(Stored data)
————
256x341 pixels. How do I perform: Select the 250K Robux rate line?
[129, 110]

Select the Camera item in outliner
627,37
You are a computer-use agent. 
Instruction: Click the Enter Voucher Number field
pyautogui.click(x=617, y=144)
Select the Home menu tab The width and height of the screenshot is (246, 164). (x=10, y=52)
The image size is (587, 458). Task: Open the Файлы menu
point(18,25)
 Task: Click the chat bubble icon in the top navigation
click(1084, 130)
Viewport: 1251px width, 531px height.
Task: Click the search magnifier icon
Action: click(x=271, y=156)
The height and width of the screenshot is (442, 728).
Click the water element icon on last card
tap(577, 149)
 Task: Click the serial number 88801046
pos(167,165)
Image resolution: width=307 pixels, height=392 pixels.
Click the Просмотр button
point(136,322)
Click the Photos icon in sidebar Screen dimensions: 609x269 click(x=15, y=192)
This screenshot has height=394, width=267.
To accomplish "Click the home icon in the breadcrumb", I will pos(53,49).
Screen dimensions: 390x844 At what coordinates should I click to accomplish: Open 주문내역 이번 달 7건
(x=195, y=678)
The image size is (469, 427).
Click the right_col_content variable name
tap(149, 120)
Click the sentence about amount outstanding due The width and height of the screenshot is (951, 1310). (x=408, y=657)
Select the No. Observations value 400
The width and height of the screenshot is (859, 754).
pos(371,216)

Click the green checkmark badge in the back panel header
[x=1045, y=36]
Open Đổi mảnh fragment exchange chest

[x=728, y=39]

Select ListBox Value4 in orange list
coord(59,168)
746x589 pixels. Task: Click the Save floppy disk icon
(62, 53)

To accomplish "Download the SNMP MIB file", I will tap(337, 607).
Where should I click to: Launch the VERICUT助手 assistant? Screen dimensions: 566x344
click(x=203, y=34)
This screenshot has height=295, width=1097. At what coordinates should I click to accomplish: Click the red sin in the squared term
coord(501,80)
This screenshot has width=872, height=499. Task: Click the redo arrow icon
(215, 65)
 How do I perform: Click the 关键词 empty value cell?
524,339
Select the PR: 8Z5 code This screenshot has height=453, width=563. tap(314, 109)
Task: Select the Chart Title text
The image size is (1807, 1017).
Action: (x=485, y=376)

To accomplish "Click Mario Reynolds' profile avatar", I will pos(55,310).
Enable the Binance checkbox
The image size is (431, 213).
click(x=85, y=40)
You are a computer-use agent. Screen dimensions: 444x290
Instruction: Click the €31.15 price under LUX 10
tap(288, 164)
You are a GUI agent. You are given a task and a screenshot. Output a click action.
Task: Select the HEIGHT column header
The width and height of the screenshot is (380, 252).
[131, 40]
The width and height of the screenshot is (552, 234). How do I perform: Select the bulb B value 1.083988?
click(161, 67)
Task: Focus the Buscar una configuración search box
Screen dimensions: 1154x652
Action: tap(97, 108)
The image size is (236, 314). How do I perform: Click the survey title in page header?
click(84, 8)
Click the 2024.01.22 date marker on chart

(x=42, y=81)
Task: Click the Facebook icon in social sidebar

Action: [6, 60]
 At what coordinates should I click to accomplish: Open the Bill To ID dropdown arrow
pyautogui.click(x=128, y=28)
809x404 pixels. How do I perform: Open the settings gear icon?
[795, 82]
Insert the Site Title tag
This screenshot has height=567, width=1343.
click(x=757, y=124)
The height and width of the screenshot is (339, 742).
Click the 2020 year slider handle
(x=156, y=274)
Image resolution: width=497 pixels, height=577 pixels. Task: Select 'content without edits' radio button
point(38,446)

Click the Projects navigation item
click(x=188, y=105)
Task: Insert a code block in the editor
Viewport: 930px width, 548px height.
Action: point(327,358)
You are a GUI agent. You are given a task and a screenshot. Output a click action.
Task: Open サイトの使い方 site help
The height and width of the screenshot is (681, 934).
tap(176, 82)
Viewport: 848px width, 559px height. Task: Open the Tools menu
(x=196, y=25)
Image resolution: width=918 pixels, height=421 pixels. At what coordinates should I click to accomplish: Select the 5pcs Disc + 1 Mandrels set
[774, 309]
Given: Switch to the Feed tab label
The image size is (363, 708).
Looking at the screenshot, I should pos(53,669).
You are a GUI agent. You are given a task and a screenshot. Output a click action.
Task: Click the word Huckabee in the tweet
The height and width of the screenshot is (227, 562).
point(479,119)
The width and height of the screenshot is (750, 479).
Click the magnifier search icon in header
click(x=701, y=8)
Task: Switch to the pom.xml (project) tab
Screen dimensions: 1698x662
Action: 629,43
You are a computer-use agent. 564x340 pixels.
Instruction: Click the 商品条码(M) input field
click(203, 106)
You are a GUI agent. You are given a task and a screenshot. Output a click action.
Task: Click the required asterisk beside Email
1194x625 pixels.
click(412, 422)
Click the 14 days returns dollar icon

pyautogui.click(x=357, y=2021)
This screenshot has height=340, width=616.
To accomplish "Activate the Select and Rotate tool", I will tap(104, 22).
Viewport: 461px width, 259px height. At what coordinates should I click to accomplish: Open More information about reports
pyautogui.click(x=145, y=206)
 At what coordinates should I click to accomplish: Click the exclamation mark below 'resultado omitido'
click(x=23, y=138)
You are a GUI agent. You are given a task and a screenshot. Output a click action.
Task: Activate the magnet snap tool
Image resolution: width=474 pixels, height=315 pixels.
————
[Work required] Of the lines above, copy each that contains "code".

[Written solution]
Select the PR: 8Z5 code This screenshot has height=453, width=563. tap(314, 109)
Task: Insert a code block in the editor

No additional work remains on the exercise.